Gloucestershire-primarily based Eastabrook Architects has completed an extension to a 19th century stone cottage in Upper Swell, a village in the Cotswolds, UK.
Constructed for a director of the practice who has lived in the cottage for 20 years, the extension gives a great deal-necessary further space for a bigger kitchen and dining location, as properly as an further bedroom and shower area on a mezzanine above.
Clad totally in corrugated metal panels, the extension was developed to reference the agricultural character standard of buildings in the location – in specific sheds.
The extension matches the original cottage’s orientation, but sits slightly back, deferring to the stone creating. Its grey colour was also selected as a suggests of minimising the visual effect of the creating on the surrounding countryside.
Huge openings make the most of views out onto an adjacent paddock, bought by the owners some years ago but complicated to see by way of the original cottage’s tiny windows.
“The idea was to give the impression of a cost-free-standing agricultural creating,” Andy Lucas, director at Eastabrook and owner of the cottage told Dezeen.
The corrugated material had the added advantage of assisting the project accomplish organizing consent speedily with out any alterations. A easy, glazed flat roof hyperlink connects the new structure to the original cottage, supplying views by way of to the garden at the rear of the home.

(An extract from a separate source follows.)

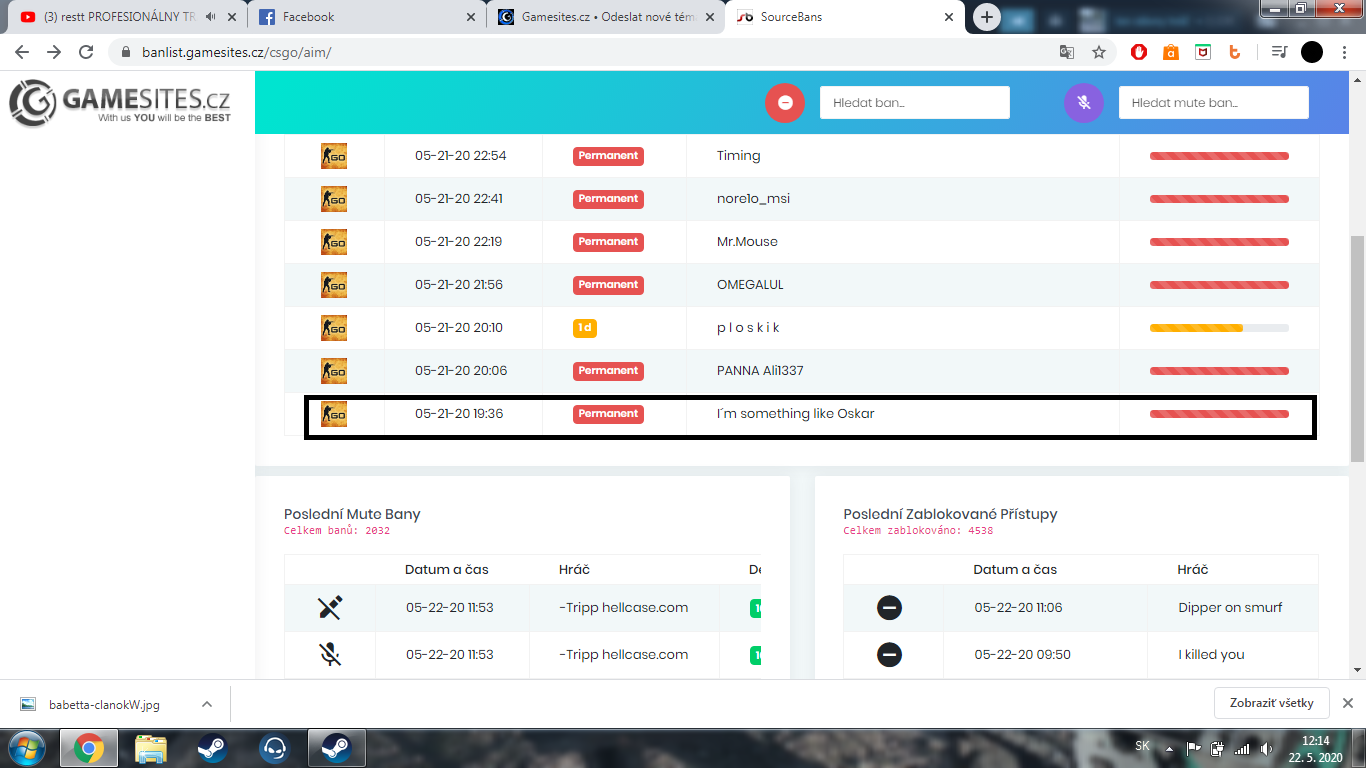Open the media controls toolbar button
1366x768 pixels.
coord(1279,52)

Eastabrook Architects and Jonathan Tuckey Style add glazed extension to Grade II-listed Yew Tree Home
Internally, the extension is a easy double-height volume with a tiny mezzanine above. Finishes have been developed to once again reflect an agricultural character, applying epoxy floor paint, corrugated metal on the mezzanine balcony and industrial pendant light fittings.
“The interior of the creating was deliberately left minimal to reflect the easy look of a barn,” stated Lucas. “We wanted to supply a contrast to the 19th century stone farm workers cottage.”

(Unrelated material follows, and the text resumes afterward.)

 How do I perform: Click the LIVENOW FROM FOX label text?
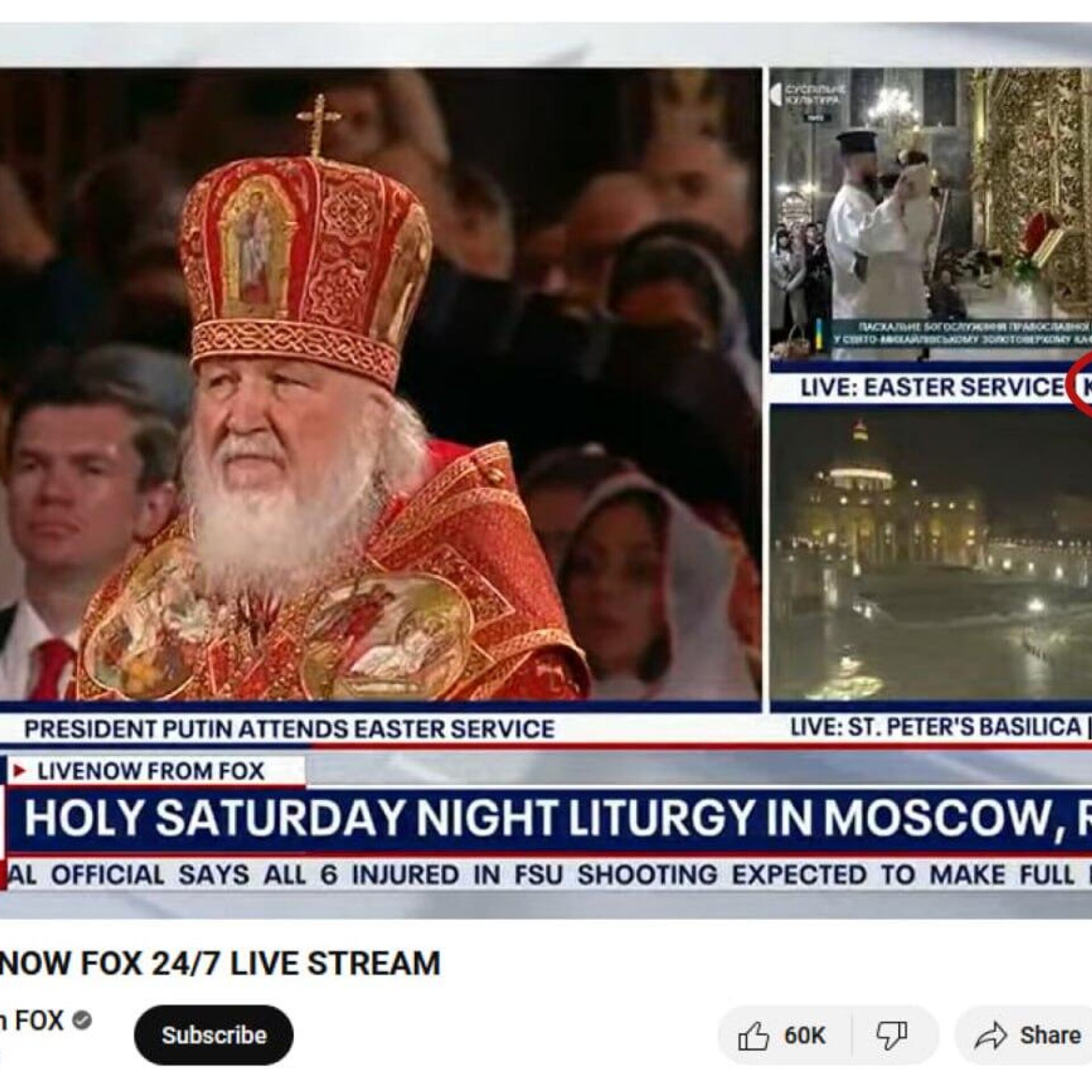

The structure utilizes timber structural insulated panels (SIPS), with a single steel beam employed to assistance the mezzanine level, which has also been left exposed.

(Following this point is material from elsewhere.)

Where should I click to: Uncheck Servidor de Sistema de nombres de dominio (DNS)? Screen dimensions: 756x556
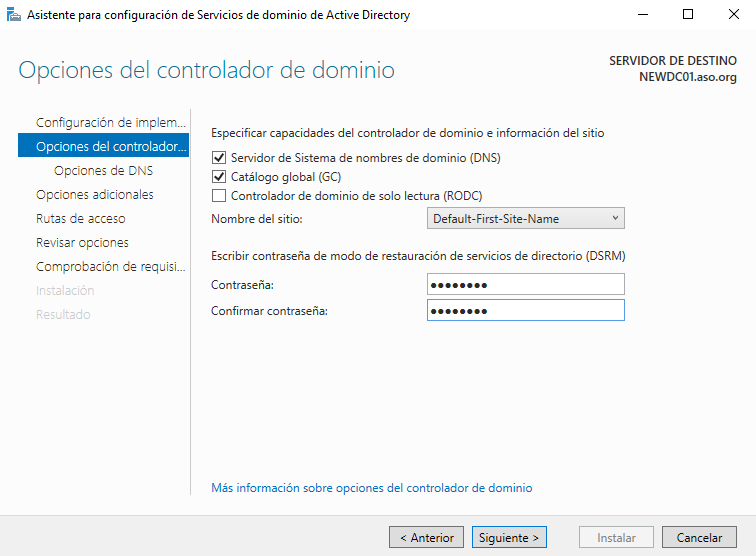pos(219,158)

The corrugated cladding has a life span of at least 30 years with out needing to be repainted, and can be recycled if the structure is dismantled in future.
“The entire structure was erected in two days, resulting in substantial price savings,” stated Lucas. “The creating is also hugely insulated, resulting in reduce heating charges.”
Eastabrook Architects has completed many modern extensions to historic buildings including an extension to a Grade II listed home completed with Jonathan Tuckey Style.